------ MATERIAL FOR THIS EXERCISE ------

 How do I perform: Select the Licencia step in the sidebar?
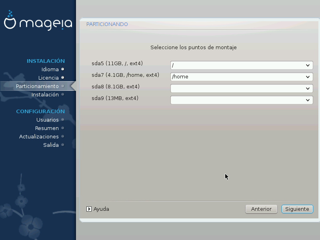[48, 78]
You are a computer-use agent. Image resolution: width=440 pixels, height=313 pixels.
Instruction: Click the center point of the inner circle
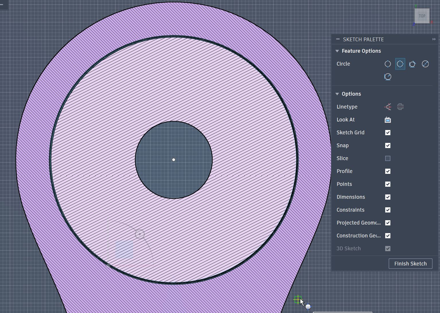pyautogui.click(x=174, y=160)
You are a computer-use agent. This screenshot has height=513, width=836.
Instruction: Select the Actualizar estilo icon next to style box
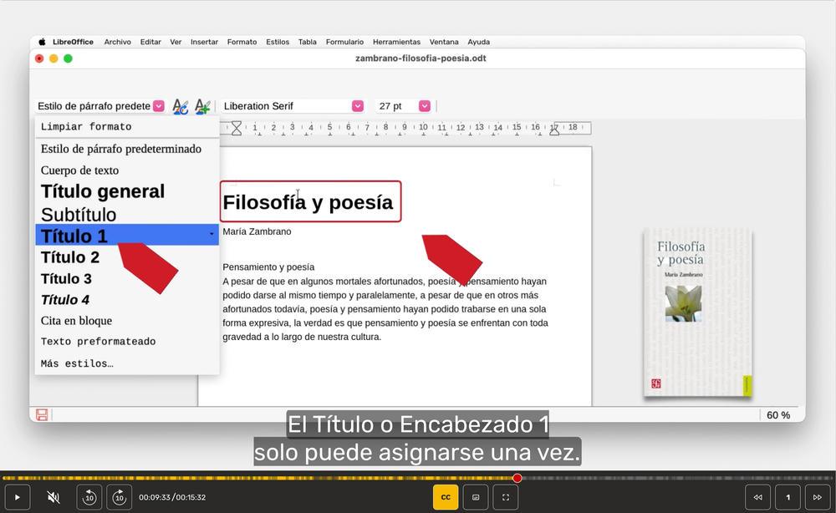point(180,106)
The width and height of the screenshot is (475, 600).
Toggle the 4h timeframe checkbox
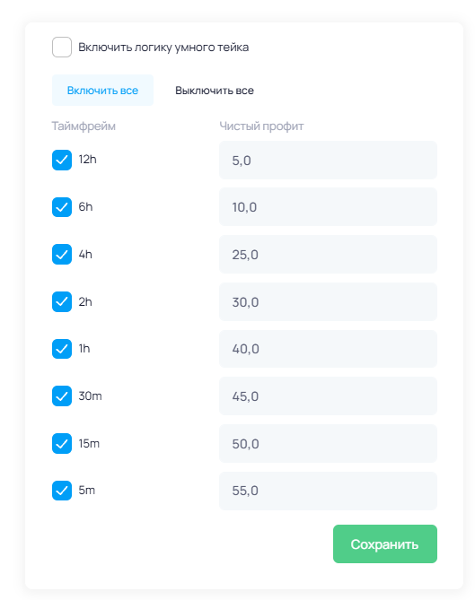click(x=62, y=255)
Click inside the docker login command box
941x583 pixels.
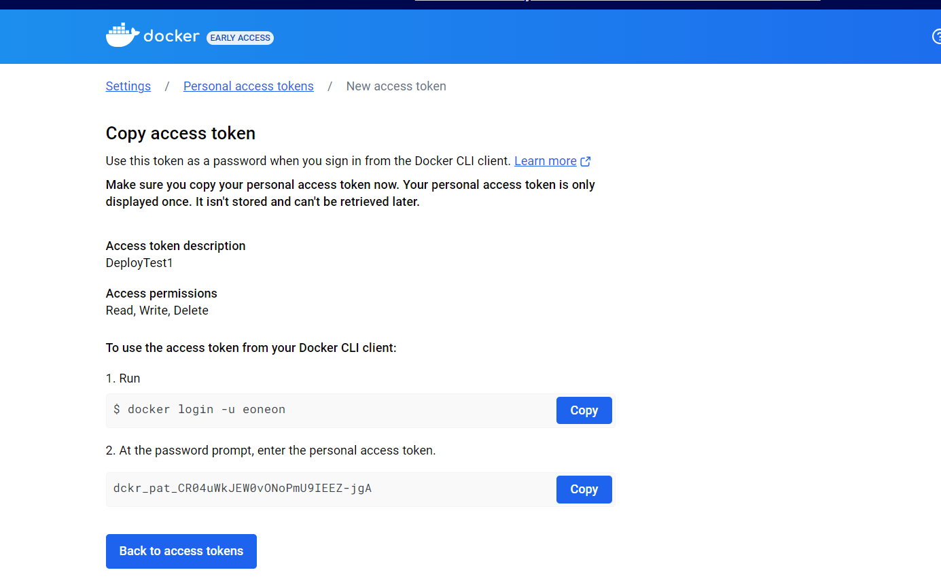pyautogui.click(x=331, y=410)
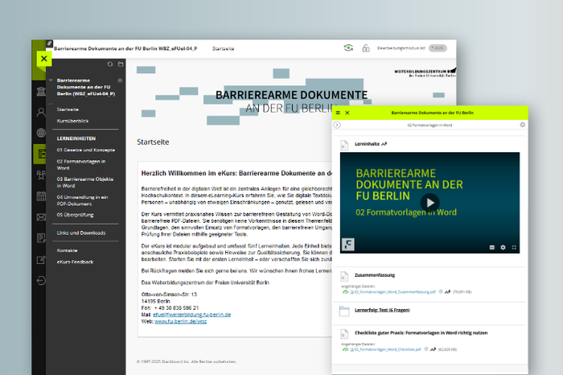This screenshot has height=375, width=563.
Task: Open the profile icon in left rail
Action: [x=40, y=112]
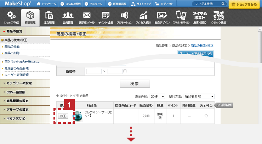Open the 表示件数 20件 dropdown
The image size is (262, 144).
click(x=157, y=96)
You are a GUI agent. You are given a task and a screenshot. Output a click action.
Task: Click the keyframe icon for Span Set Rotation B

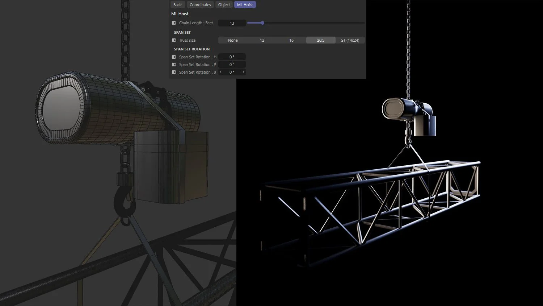(x=174, y=72)
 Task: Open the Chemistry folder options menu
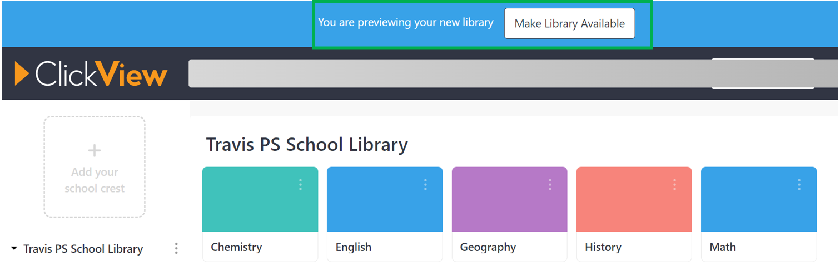(x=300, y=185)
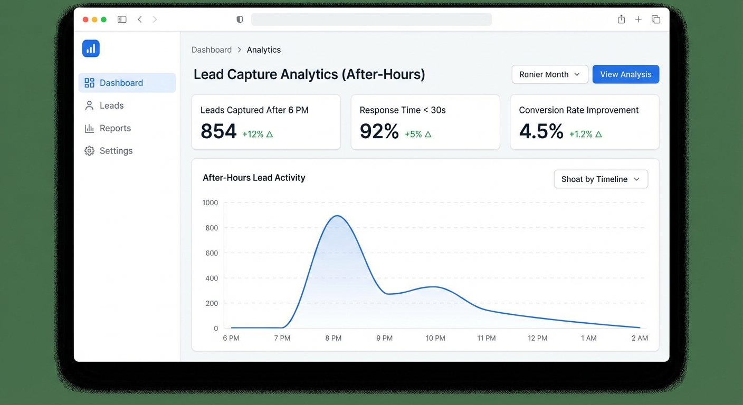Viewport: 743px width, 405px height.
Task: Select the Dashboard grid icon
Action: 89,83
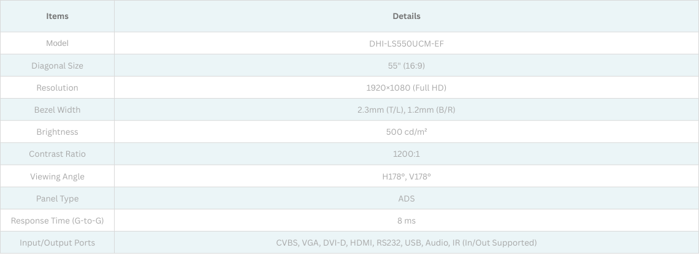Click the ADS panel type value
The height and width of the screenshot is (256, 699).
tap(406, 198)
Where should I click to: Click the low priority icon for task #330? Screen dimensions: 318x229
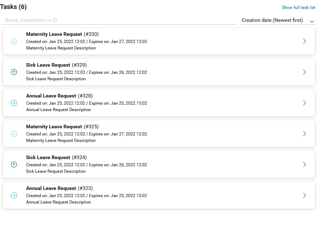[x=14, y=41]
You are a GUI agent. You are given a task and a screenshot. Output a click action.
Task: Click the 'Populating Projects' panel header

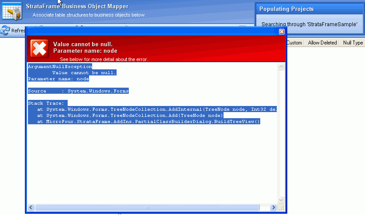287,9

------

- _TASK OBJECTIVE_
What lines above contain the word "computer"? Return each such line.

- _ANSWER BELOW_
You are a computer-use agent. Image resolution: width=440 pixels, height=313 pixels.
You are a computer-use agent. This screenshot has height=513, width=836.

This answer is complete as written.